### How to complete this task
Repeat the records below exactly.

### Given entries
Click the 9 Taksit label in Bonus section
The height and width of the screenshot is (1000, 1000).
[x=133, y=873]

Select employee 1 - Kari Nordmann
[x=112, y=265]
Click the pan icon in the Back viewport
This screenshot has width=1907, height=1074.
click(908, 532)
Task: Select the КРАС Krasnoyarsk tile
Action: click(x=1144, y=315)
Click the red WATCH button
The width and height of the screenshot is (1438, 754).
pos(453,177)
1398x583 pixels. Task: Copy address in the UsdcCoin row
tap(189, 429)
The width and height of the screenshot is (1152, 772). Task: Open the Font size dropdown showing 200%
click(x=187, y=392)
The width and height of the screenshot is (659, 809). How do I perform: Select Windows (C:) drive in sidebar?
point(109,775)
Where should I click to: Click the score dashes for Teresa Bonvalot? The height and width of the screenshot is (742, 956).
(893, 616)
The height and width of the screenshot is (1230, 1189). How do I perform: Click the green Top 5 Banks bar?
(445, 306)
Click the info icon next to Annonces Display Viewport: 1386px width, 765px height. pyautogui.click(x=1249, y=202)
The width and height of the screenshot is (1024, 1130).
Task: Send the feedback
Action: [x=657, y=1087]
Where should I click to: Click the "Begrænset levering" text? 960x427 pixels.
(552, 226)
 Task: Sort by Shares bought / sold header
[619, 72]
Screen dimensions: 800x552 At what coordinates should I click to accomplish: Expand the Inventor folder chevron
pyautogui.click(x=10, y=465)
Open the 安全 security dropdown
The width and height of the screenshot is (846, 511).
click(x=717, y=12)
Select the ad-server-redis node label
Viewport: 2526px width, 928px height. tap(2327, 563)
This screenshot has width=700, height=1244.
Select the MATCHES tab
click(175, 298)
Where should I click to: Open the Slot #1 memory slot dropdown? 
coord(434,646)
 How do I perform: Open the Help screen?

### Written answer
Click the 9 Taksit label in Bonus section
The height and width of the screenshot is (1000, 1000).
[x=133, y=873]

Select employee 1 - Kari Nordmann
[x=112, y=265]
Click the pan icon in the Back viewport
This screenshot has width=1907, height=1074.
click(908, 532)
Task: Select the КРАС Krasnoyarsk tile
Action: click(x=1144, y=315)
Click the red WATCH button
The width and height of the screenshot is (1438, 754).
pos(453,177)
1398x583 pixels. Task: Copy address in the UsdcCoin row
tap(189, 429)
The width and height of the screenshot is (1152, 772). Task: Open the Font size dropdown showing 200%
click(x=187, y=392)
The width and height of the screenshot is (659, 809). How do I perform: Select Windows (C:) drive in sidebar?
point(109,775)
Where should I click to: Click the score dashes for Teresa Bonvalot? The height and width of the screenshot is (742, 956).
(893, 616)
The height and width of the screenshot is (1230, 1189). How do I perform: Click the green Top 5 Banks bar?
(445, 306)
Click the info icon next to Annonces Display Viewport: 1386px width, 765px height. pyautogui.click(x=1249, y=202)
The width and height of the screenshot is (1024, 1130).
Task: Send the feedback
Action: [x=657, y=1087]
Where should I click to: Click the "Begrænset levering" text? 960x427 pixels.
(552, 226)
 Task: Sort by Shares bought / sold header
[619, 72]
Screen dimensions: 800x552 At what coordinates should I click to accomplish: Expand the Inventor folder chevron
pyautogui.click(x=10, y=465)
Open the 安全 security dropdown
The width and height of the screenshot is (846, 511).
click(x=717, y=12)
Select the ad-server-redis node label
Viewport: 2526px width, 928px height. tap(2327, 563)
This screenshot has width=700, height=1244.
Select the MATCHES tab
click(175, 298)
Where should I click to: Open the Slot #1 memory slot dropdown? 
coord(434,646)
 How do I perform: Open the Help screen?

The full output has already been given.